Die rol wat die reg op toegang tot gesondheidsorgdienste speel in armoedevermindering in Suid–Afrika / Z. Strauss (Kruger)

Strauss, Zannelize January 2010 (has links)
Section 27(1)(a) of the Constitution of the Republic of South Africa, 1996, entrenches everyone's right of access to health care services. The purpose of this dissertation is to determine the manner in which this right must be interpreted and implemented in order to alleviate poverty to the optimal extent possible, in South Africa. As a point of departure, the relationship between poverty and health, as well as the theoretical basis of poverty, is addressed in terms of soft law. Thereafter, the theoretical basis of the right of access to health care service is analysed and explained from both an international and a South African perspective. This is followed by an investigation into international law.
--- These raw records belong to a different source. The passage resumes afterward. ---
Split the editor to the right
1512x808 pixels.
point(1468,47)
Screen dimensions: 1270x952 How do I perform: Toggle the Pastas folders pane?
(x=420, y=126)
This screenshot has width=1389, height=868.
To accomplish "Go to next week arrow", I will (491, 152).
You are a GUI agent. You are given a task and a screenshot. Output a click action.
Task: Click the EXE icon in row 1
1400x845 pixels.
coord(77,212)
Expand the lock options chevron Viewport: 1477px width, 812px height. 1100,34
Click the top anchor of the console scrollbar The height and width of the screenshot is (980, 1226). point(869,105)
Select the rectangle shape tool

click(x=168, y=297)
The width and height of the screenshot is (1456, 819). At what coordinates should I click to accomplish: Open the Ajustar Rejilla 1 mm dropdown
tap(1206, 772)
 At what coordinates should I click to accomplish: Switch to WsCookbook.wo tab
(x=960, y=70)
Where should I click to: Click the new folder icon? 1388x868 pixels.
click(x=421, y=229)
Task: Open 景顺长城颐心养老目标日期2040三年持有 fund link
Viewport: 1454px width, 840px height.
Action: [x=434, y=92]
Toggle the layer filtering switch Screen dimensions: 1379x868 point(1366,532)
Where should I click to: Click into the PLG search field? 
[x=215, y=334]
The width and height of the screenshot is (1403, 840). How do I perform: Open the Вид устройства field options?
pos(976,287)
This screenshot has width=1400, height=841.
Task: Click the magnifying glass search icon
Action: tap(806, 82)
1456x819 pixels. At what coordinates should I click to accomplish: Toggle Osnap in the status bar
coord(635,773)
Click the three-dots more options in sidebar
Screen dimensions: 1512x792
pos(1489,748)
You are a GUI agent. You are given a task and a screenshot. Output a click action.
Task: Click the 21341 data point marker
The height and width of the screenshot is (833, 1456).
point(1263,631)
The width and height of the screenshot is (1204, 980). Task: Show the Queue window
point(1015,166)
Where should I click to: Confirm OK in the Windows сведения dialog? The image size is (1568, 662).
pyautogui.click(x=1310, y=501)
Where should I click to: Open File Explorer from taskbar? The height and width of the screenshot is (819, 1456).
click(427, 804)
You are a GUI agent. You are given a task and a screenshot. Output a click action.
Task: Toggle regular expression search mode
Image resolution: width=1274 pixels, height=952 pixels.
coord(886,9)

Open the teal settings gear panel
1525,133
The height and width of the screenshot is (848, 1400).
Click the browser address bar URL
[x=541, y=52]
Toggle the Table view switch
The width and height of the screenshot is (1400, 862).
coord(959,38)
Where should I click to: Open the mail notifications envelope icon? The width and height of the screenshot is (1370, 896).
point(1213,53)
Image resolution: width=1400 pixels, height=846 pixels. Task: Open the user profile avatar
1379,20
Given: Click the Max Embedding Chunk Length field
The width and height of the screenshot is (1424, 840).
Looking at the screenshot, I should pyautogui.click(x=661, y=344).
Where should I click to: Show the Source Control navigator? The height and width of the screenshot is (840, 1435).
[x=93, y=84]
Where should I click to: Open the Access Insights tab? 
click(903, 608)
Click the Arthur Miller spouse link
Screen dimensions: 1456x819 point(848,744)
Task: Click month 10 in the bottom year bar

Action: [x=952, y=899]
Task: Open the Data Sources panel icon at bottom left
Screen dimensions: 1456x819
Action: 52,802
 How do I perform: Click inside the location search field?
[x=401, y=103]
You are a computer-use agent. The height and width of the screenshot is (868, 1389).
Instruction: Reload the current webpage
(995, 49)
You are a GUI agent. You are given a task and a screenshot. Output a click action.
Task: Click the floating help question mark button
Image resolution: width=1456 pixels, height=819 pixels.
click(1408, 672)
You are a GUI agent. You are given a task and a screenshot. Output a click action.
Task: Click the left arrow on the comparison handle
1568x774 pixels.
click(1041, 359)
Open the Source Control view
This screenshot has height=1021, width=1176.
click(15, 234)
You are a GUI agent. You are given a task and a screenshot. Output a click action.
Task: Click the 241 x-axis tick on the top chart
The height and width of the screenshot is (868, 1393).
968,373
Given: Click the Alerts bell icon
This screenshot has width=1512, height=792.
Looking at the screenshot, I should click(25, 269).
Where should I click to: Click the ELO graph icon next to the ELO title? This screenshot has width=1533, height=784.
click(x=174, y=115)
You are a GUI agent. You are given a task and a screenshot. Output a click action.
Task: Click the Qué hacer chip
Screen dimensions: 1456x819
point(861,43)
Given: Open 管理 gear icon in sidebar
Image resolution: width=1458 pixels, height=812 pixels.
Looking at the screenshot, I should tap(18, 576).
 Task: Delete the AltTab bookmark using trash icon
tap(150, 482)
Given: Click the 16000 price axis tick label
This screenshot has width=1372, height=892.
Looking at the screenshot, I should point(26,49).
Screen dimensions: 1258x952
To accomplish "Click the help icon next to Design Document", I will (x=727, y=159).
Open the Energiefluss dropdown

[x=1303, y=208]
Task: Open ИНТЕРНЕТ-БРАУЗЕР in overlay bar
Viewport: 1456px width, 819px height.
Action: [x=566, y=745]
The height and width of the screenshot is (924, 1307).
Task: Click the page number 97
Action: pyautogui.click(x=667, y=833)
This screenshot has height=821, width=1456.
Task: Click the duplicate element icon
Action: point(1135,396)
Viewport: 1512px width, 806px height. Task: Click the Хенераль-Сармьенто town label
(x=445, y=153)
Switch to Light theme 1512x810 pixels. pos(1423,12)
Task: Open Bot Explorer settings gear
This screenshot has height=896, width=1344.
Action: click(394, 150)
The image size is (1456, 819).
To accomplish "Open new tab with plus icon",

The manner in which the United Nations International Covenant on Economic, Social and Cultural Rights is interpreted and implemented and whether or not this contributes to poverty alleviation, is investigated. This is followed by an analysis of the right in terms of the Constitution and case law. Particular attention is paid to the manner in which the courts interpret the right of access to health care services. It is then determined whether the state is implementing the right in such a manner as to contribute to the optimal alleviation of poverty, in South Africa. Finally, a conclusion is reached and recommendations are made as to ways in which the right can be interpreted and implemented to reduce poverty to the optimal extent possible, in South Africa. / Thesis (LL.M.)--North-West University, Potchefstroom Campus, 2010.